Records provided Start Marker
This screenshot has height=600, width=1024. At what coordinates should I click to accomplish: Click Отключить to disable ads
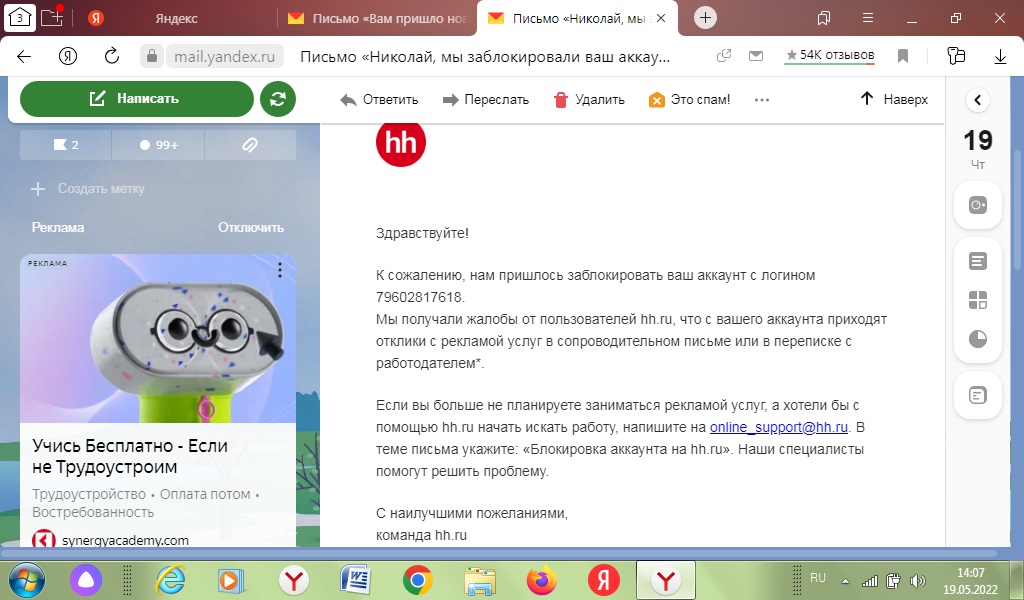point(251,227)
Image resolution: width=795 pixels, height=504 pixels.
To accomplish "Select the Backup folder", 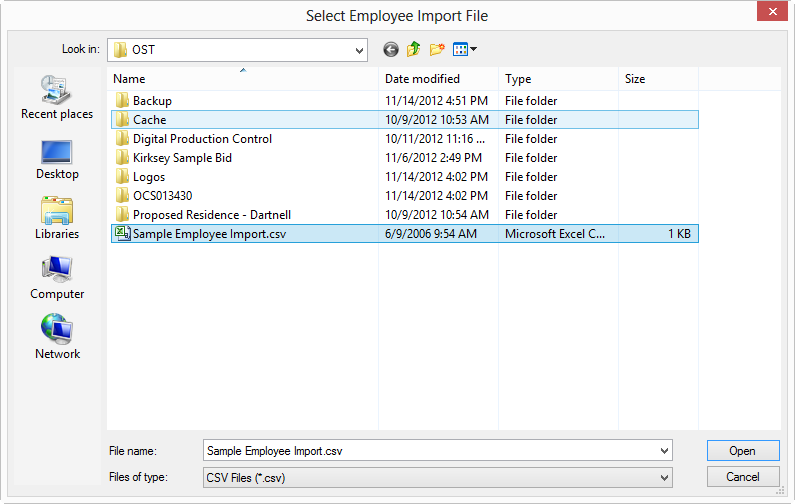I will [x=405, y=101].
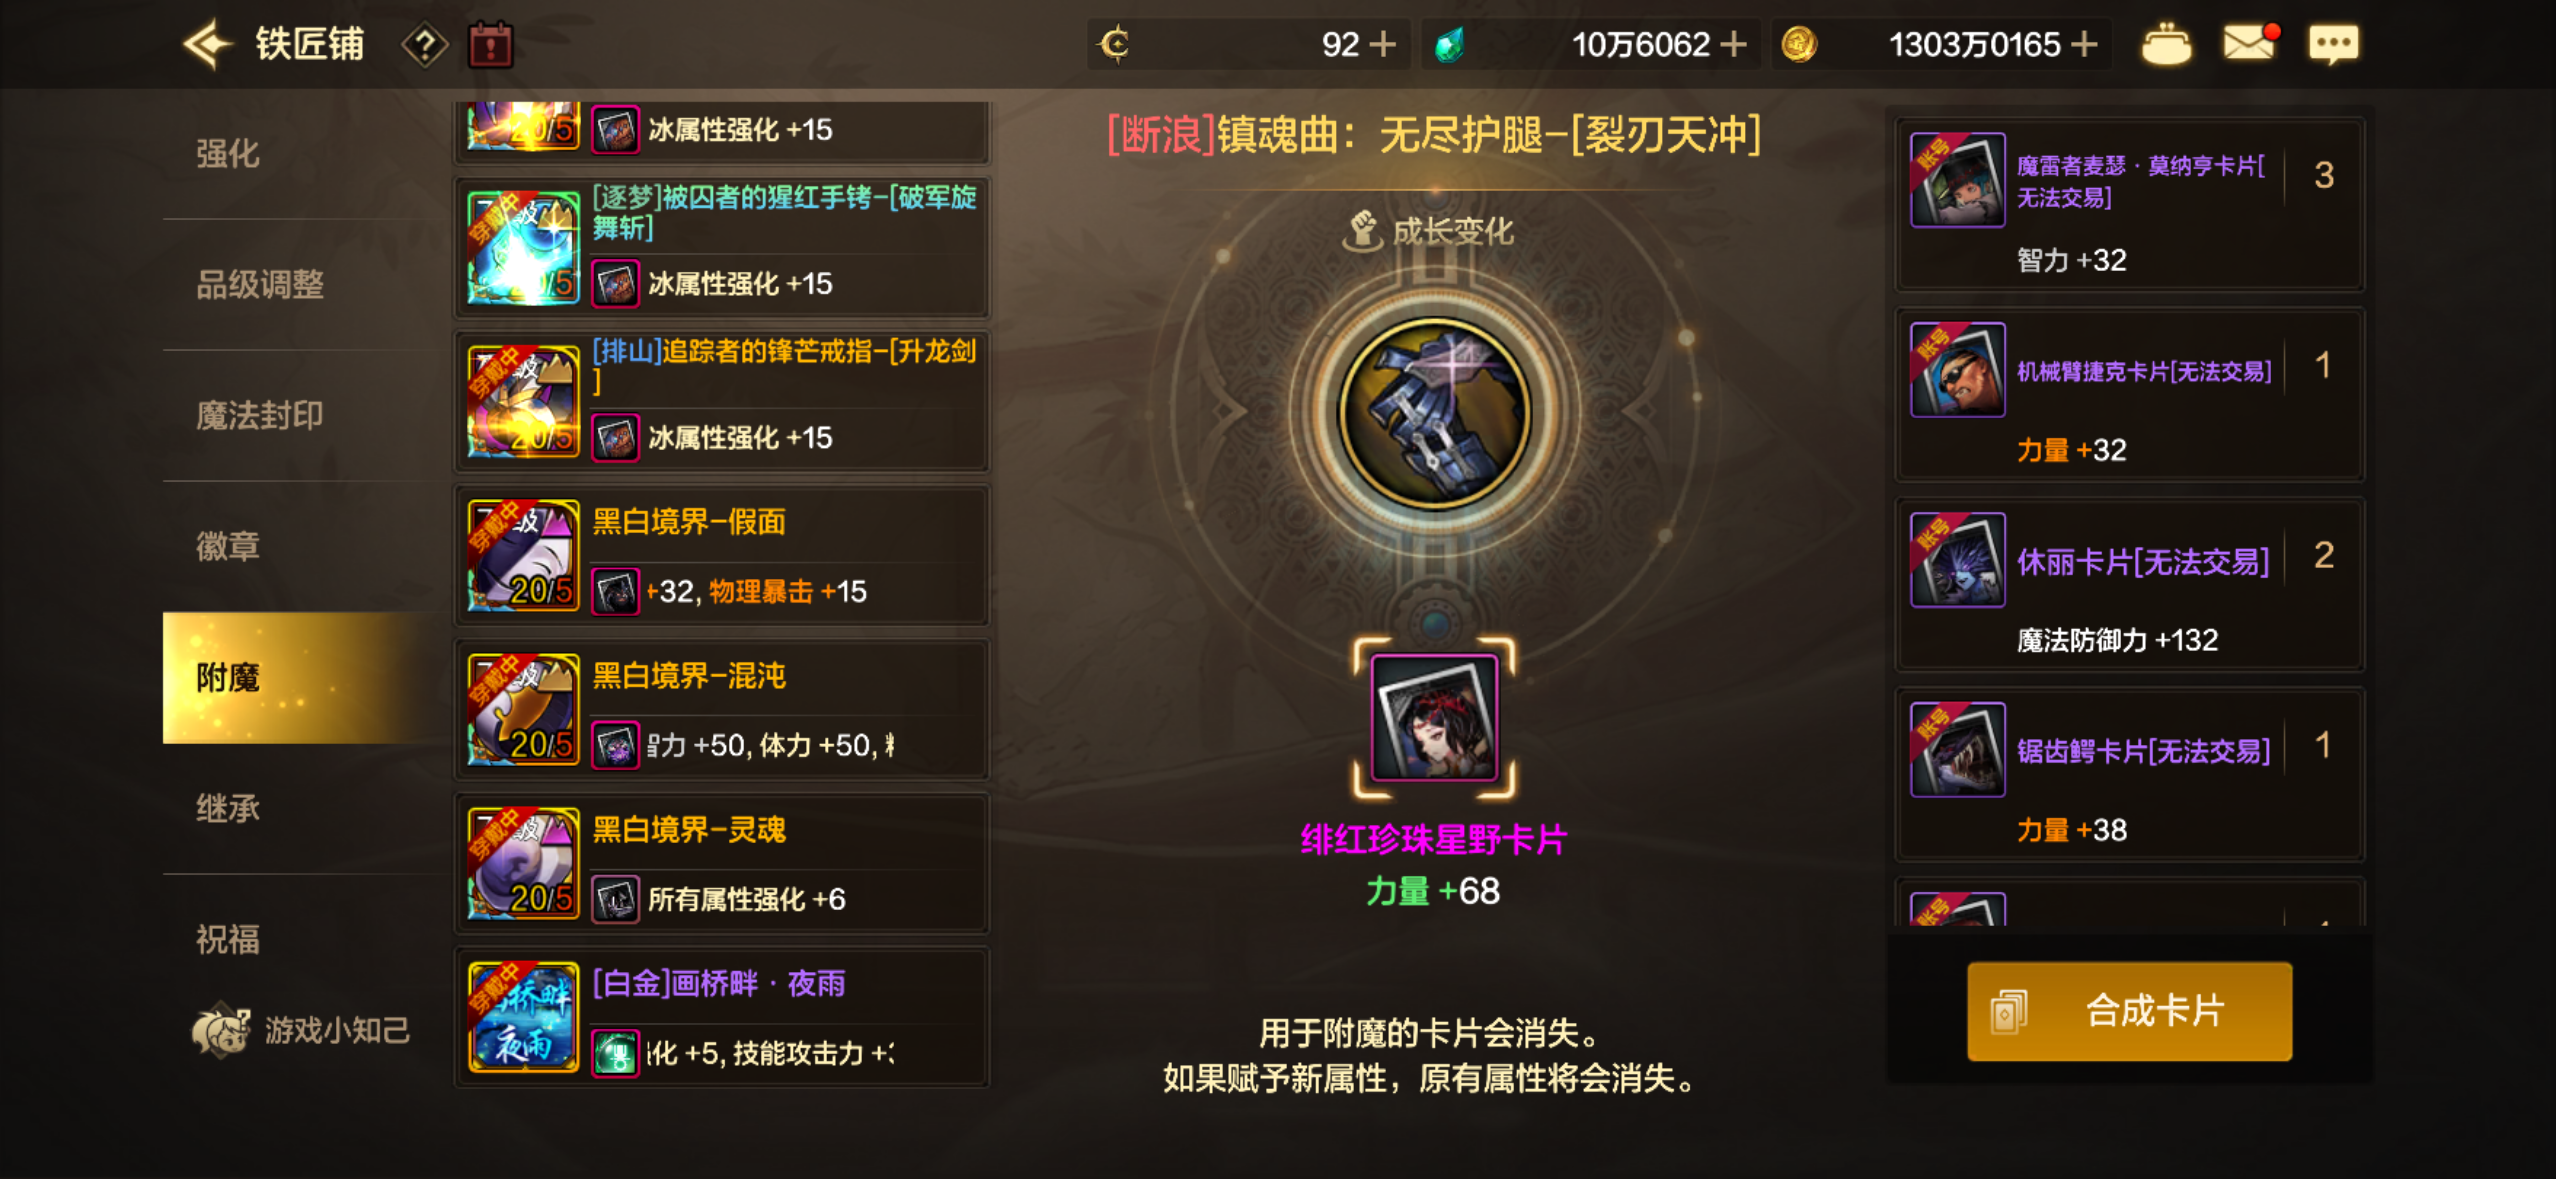Open the mail envelope icon
The width and height of the screenshot is (2556, 1179).
[x=2250, y=43]
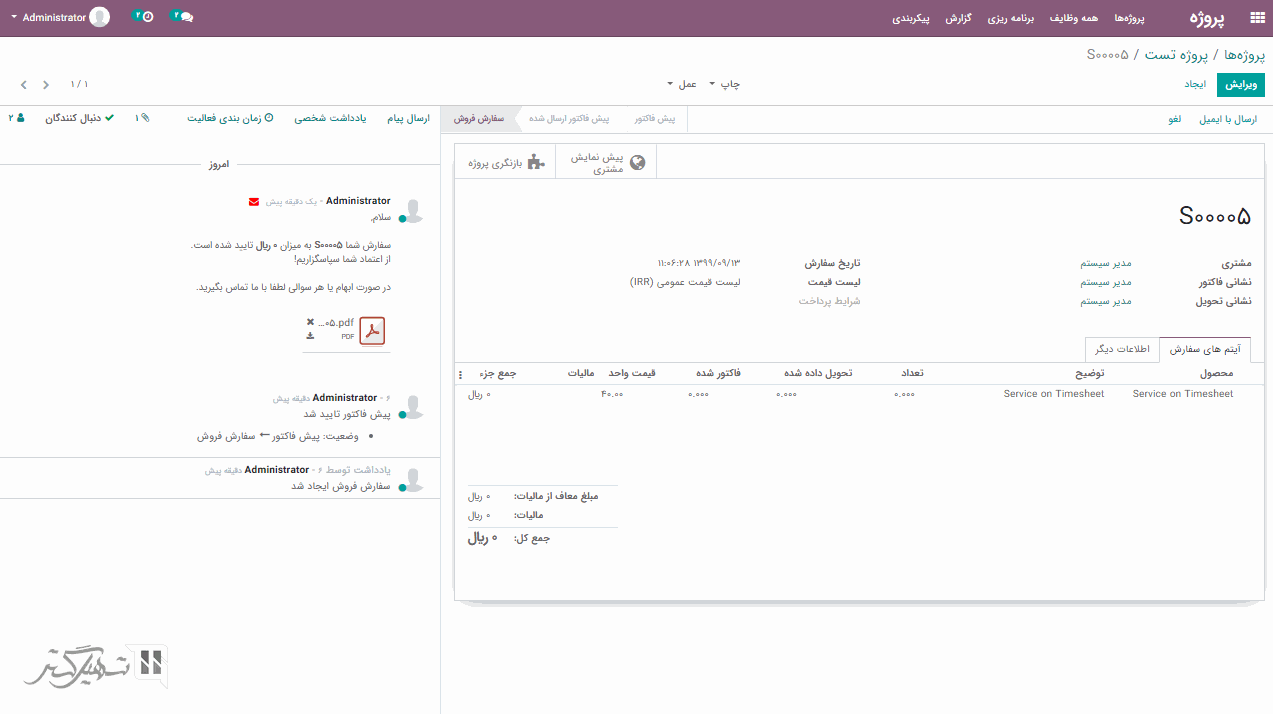Select the پیش فاکتور ارسال شده status stage
The width and height of the screenshot is (1273, 714).
pyautogui.click(x=569, y=119)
Records provided End Marker
[Exercise directions] Output the data above exactly, beginning at its first line and ending with the line that holds "Image resolution: width=795". Leave out the pictures and add nothing.

[Written response]
This screenshot has height=600, width=1024. At what coordinates should I click to accomplish: Click Отключить to disable ads
point(251,227)
Image resolution: width=795 pixels, height=504 pixels.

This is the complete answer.